The following was printed in the Falls City Journal, Dec. 30, 1997

Miles Ranch Had Big Role In County History

by Stephen B. Miles

With the selling of the Miles Ranch (south of Dawson) and the nearby Kansas Line farm, both probably to be completed in 1998, the often tight 146-year link between Richardson County and the Miles family will be severed for good.

For many years after 1852, the first Nebraska Miles, Stephen B., provided mail service and stagecoach travel to Richardson County. On his mail route from Independence, MO., to Ogden, Utah, this S.B. saw, fell in love with, and claimed from the government thousands of fertile acres in the county, the headquarters of which became Miles Ranch--originally the resting place for his hundreds of horses and mules.

After S.B. gave up his mail route, and stagecoach business in 1871, Miles Ranch, which by that time was one of the first large-scale livestock-and-grain operations west of the Missouri River, had laid the foundations of a Miles fortune estimated at s.B.'s death in 1898 to be the equivalent of what would be, at 1997 prices, about $45 or $50 million.

S.B. and after him, his son, Joseph H., sold about 300 cattle and 1000-1500 hogs a year, with thousands of acres growing corn, wheat, oats and barley.

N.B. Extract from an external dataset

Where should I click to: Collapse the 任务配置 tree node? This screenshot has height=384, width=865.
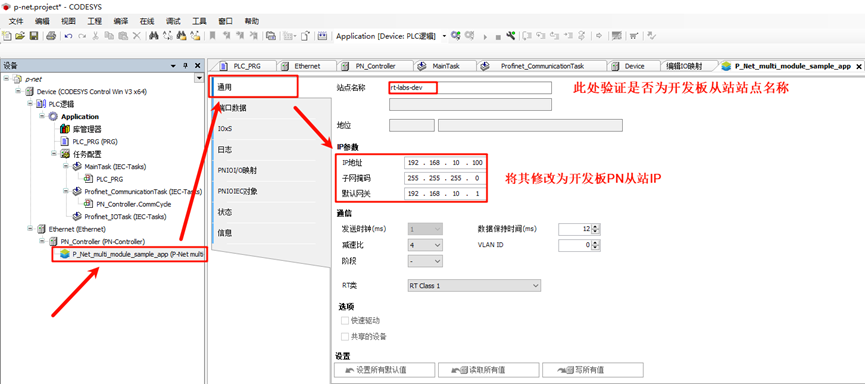click(x=55, y=153)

The old mail contractor was not deceived about the fertility of the virgin Richardson county soil. At a time when average nationwide corn yields were about 25 bushels per acre or less, Miles Ranch was reputed to be growing 40-50 bushels per acre, year after year.

In addition to being a landowner, S.B. also became a banker, organizing a number of banks, including the Falls City First National Bank & Trust, and the Rulo Bank, as well as several out-of-state banks. S.B.'s success as a banker seems almost weird in view of the strange events surrounding his death and the famous 12-year Miles Will Case.

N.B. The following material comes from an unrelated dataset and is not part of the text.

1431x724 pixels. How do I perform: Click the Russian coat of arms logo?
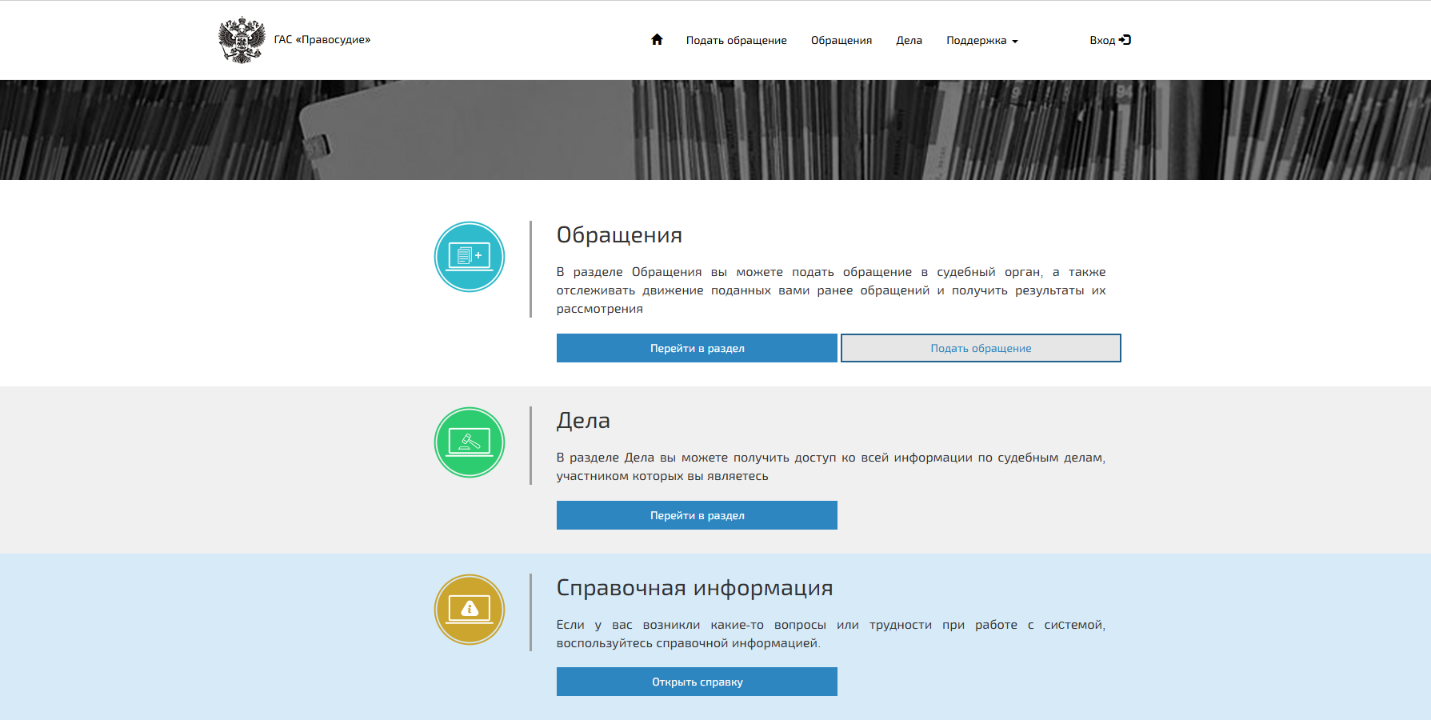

The will S.B. made about 10 years before his death left almost his entire fortune to his one son, J.H., excluding almost entirely his other son, Sam A. Miles. Subsequent to the probating of that will, another will was purported to be found in which S.B., shortly before he died, and attired in old, wornout clothes, was supposed to have furtively devised a second will, the mail beneficiary of which was to be Sam. The Miles Will battle, one of the Midwest's most sensational around the turn of the century, was finally settled by the Nebraska Supreme Court, after five tries, in favor of J.H.

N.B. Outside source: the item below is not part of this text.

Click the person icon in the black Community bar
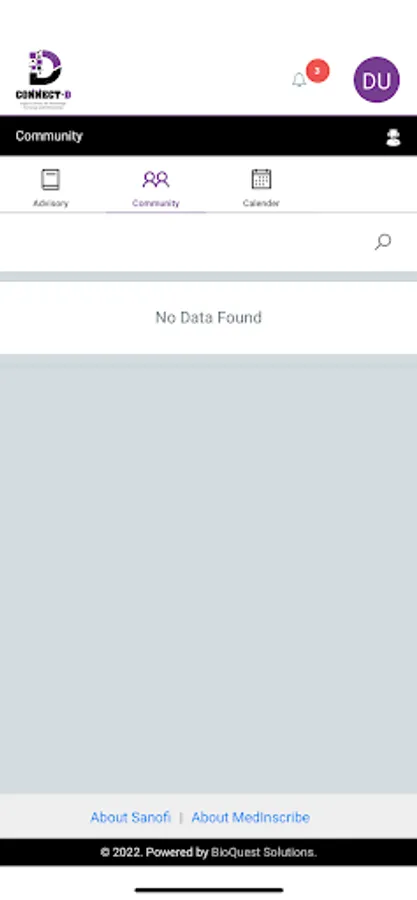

By that time, the course of history had irrevocable changed. To escape the bitterness of Sam's partisans, the large J.H. family had moved to Los Angeles, Calif., leaving behind as "temporary" residents, only the three sons-and beginning the long schism in the Miles family between Richardson County and the West.

In Los Angeles, old S.B.'s fortune other than the Richardson County land, was gradually (and then rapidly as the depression of the 1930s hit) dissipated. Years later, the two surviving grandsons of S.B. also moved to California.

Before the Miles Will Case and the trek of his family to California, J.H. Miles had shown an interest not only in farming and banking, but in Nebraska and local politics. He was twice elected mayor of Falls City and might well have been, like the other two of the business partnership of Miles, Morehead and Weaver, become governor of Nebraska. But although J.H.'s heart remained in Richardson County until the day he died in 1936 and although he made trips back as often as he could, he kept Los Angeles as his legal residence.

This left only one of old S.B.'s grandsons, also named Stephen B. Miles, and one of his sons, Nebraska's third Stephen B. Miles, to carry on the Richardson County-Miles tradition. These two Miles each inherited, and kept at least of share of a shrunken Miles Ranch and Kansas Line farm, and each lived part of his life in Falls City.